BEGIN

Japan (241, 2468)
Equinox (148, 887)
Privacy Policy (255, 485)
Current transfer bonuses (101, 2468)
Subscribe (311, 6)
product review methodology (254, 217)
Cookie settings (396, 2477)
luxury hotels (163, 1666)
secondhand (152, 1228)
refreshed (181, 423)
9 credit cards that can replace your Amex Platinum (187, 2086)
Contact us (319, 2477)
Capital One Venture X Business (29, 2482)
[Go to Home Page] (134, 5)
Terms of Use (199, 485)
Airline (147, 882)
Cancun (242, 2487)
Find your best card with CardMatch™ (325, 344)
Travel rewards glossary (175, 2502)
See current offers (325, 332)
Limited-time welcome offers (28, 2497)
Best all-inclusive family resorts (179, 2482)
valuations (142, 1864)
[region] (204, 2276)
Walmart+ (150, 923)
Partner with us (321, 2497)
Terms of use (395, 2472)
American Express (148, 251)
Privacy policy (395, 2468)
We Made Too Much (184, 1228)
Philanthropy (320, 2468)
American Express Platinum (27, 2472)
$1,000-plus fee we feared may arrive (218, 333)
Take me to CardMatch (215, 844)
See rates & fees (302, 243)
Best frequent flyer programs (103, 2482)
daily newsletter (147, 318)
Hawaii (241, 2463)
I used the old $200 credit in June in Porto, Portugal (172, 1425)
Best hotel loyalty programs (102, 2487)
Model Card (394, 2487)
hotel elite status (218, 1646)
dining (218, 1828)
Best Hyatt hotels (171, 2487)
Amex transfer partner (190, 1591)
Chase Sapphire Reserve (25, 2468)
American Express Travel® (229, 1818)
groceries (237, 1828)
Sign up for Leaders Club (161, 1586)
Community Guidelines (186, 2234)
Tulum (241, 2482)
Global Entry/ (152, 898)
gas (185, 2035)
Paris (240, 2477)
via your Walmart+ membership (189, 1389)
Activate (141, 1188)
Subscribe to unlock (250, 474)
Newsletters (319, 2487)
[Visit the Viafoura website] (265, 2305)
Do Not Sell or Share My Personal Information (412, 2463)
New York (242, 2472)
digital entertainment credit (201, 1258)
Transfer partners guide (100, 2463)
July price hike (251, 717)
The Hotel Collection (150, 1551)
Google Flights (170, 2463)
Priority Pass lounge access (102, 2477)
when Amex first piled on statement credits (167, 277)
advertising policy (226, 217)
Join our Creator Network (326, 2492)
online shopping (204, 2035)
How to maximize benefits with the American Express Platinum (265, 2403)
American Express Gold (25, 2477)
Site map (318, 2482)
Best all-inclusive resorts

END

* _Assignment_
An exact copy is needed of the lines from the one containing "digital entertainment credit (201, 1258)" through the end of the records.

* _Your solution_
digital entertainment credit (201, 1258)
Transfer partners guide (100, 2463)
July price hike (251, 717)
The Hotel Collection (150, 1551)
Google Flights (170, 2463)
Priority Pass lounge access (102, 2477)
when Amex first piled on statement credits (167, 277)
advertising policy (226, 217)
Join our Creator Network (326, 2492)
online shopping (204, 2035)
How to maximize benefits with the American Express Platinum (265, 2403)
American Express Gold (25, 2477)
Site map (318, 2482)
Best all-inclusive resorts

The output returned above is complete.